Brian Wilson wrote:
> I posted the following question on the vi/vim stack exchange
> <http://vi.stackexchange.com/questions/5452/set-line-breaks-word-wraps-and-word-searching-for-thai-and-other-non-latin-lang>
> and was told that the vim-dev mailing list would be a more appropriate
> place to ask.
>
> Brian
>
> It is edited here as best I can with the assumption that the entered text
> is utf-8.
>
> My purpose is for a Thai solution, but instead of a hack, a more general
> solution should be available that will help the more than 1 Billion people
> of the various Indic languages.
> ****
>
> I can set the text width and can manually line break imported paragraphs
> with the following as an example.
>
> set textwidth=72
> gqq
>
> I can also navigate English text files with the standard 'w' 'b' 'e' '*'
> commands, etc.
>
> This works well for English, however Thai and other Brahmic scripts of
> South and South-east Asia space at the phrasal level. Libreoffice, Word,
> Indesign, TeX, etc. "know" where line breaks should occur. They also "know"
> where individual words are, even though there are no spaces. I can navigate
> by Thai word in these programs. And I can even type English, Thai and Lao
> in the chrome address bar and then use alternate arrow on my mac to
> navigate at the word level in all three of these languages. It seems that
> these programs are tapping into work that has already been done at some
> lower level. If vim could tap into the same work, then someone could edit a
> multi-language document without having to do anything fancy. 'w' 'dw'
> (etc.) would just work happily from one word to the next regardless of the
> language.
>
> Line breaking poses a different challenge as these languages space at the
> phrasal level so that the trailing space or absence of a trailing space at
> the end of the line has meaning when breaking and joining lines. For
> purpose of example, the spaces are similar to an oxford comma and other
> punctuation and is the difference of whether or not we had Grandma for
> breakfast. (Let's eat Grandma. vs.

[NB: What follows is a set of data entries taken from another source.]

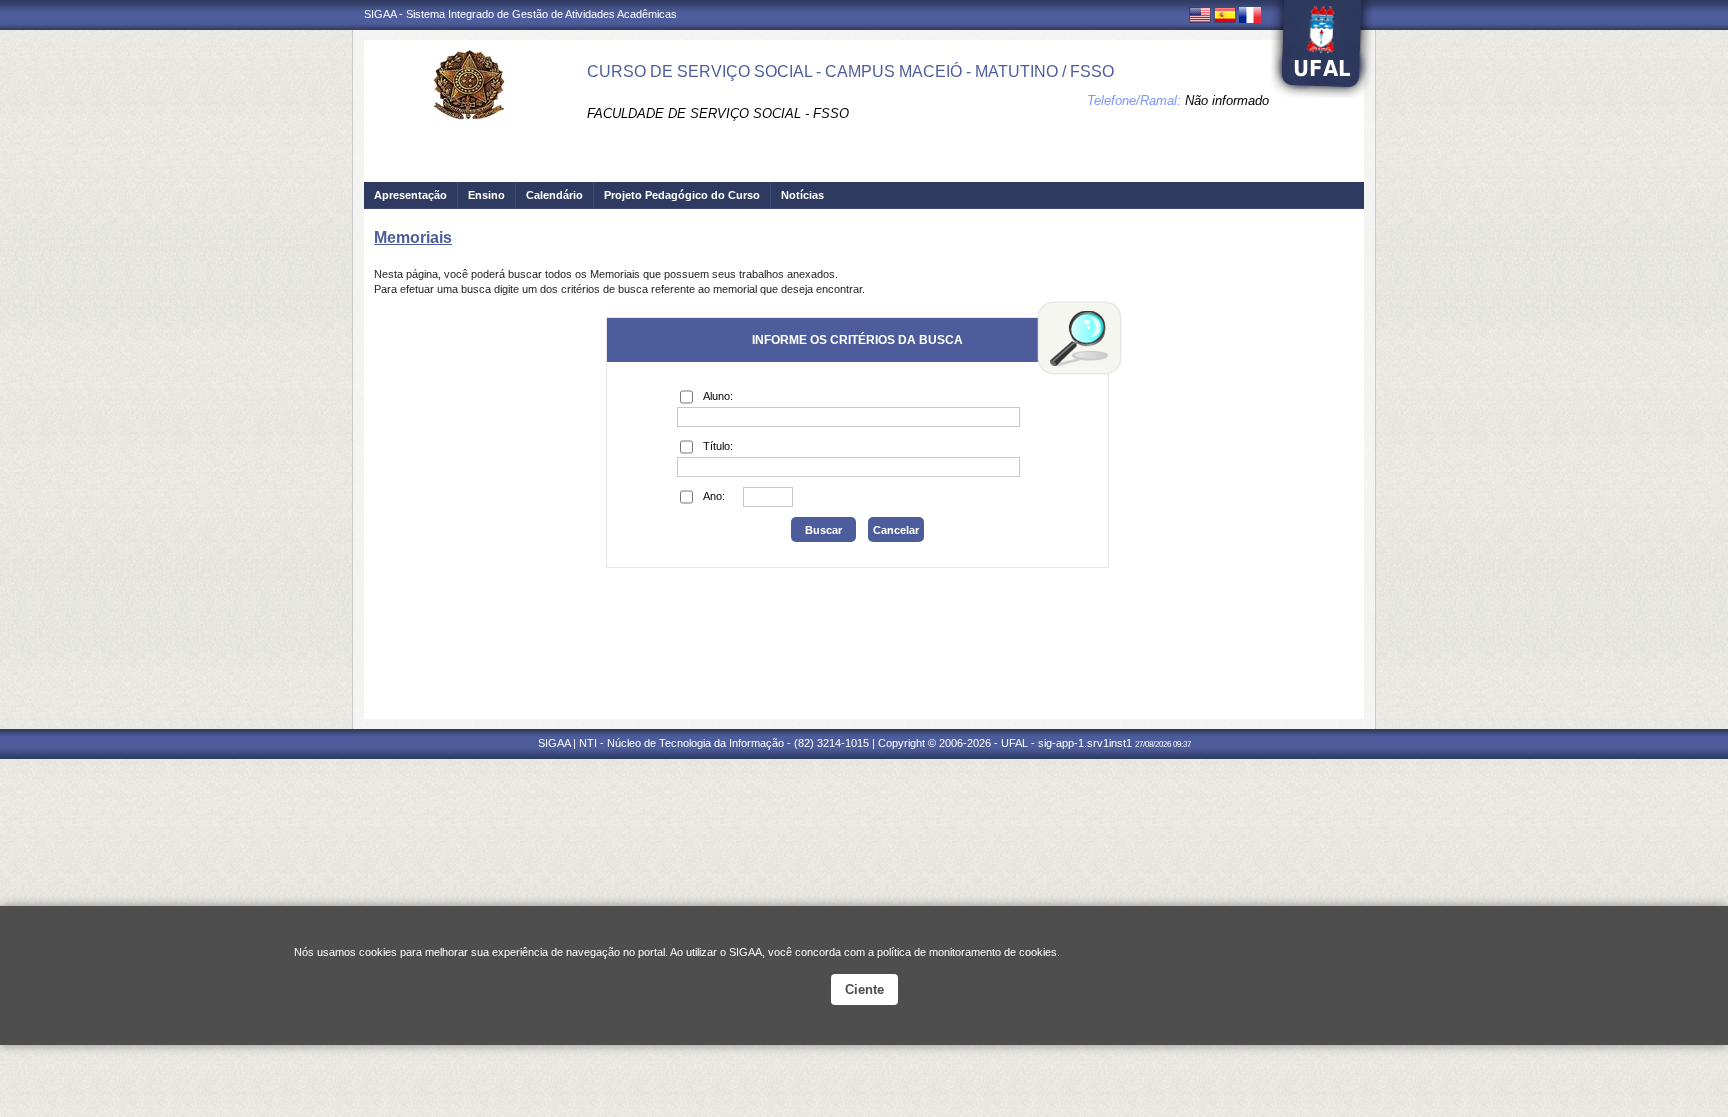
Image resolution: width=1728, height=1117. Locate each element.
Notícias (802, 195)
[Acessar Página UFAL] (1322, 49)
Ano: (714, 496)
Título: (718, 446)
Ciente (864, 989)
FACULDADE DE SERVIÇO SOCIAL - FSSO (718, 113)
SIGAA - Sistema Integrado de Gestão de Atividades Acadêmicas (520, 14)
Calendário (554, 195)
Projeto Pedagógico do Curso (682, 195)
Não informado (1227, 100)
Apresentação (410, 195)
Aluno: (718, 396)
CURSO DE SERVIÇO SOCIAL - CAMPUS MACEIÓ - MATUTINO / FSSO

Let's eat, Grandma.) One, also, doesn't,
> want, random, spaces, coming, when, they, are, not, needed.
>
> *My question is two fold:* 1. How can vim tap into already available
> libraries in order to recognize words from Indic languages (including and
> especially Thai) for the purpose of navigation and other vim word level
> commands. 2. Is it possible to add language awareness for the purpose of
> line breaking so that vim does not strip/add spaces when breaking/joining
> lines at words in Thai or other Indic languages.
Can we see the start and/or end of a word by recognizing characters?
Or do we need to recognize words?
The spell checker does have some knowledge about where words start and
end. It's a bit slow doing it that way, but might still be acceptable.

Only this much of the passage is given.